◆ **Data**
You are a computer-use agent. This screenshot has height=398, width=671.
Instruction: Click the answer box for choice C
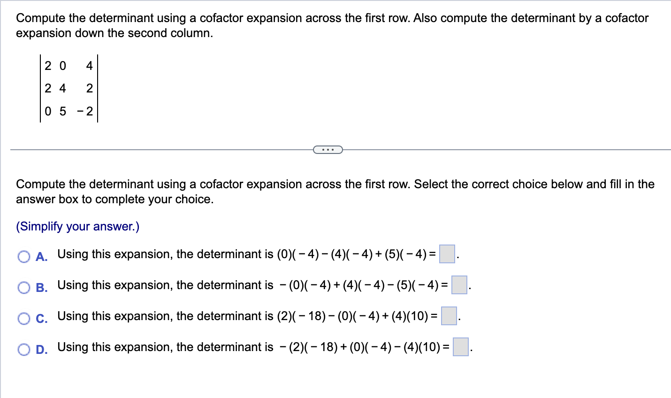(x=449, y=317)
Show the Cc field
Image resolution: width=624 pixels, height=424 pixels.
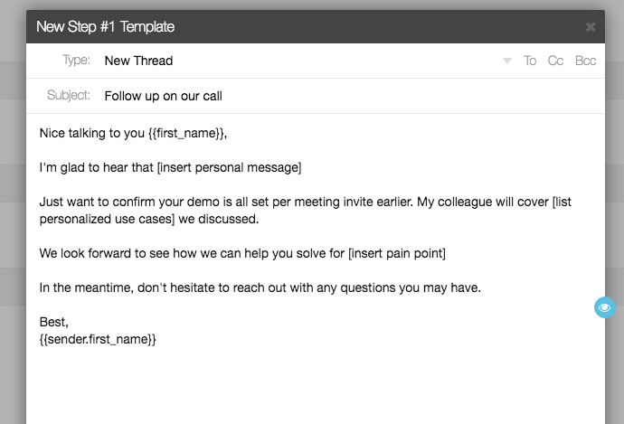555,61
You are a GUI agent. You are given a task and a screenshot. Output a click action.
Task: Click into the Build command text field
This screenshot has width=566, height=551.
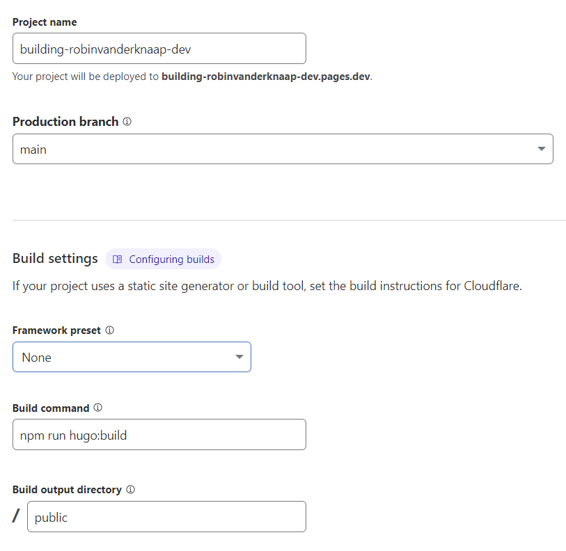pyautogui.click(x=159, y=435)
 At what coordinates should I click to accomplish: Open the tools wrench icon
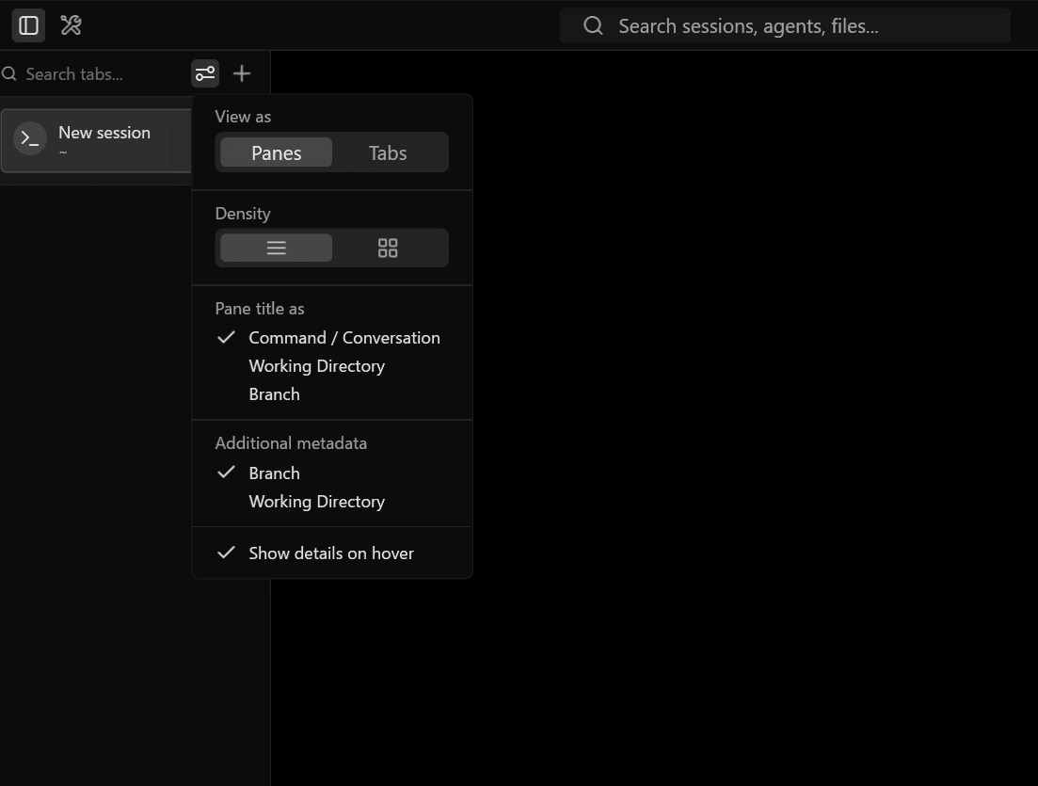tap(71, 25)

◆ **What is being asked**
Every line of the listing above is to be retyped exactly, but the pictures are to be dropped.

◆ **Answer for the task**
You are a computer-use agent. This screenshot has height=398, width=671.
Instruction: Click the answer box for choice C
(x=449, y=317)
Show the Cc field
Image resolution: width=624 pixels, height=424 pixels.
555,61
You are a GUI agent. You are given a task and a screenshot. Output a click action.
Task: Click into the Build command text field
This screenshot has width=566, height=551.
pyautogui.click(x=159, y=435)
 At what coordinates should I click to accomplish: Open the tools wrench icon
tap(71, 25)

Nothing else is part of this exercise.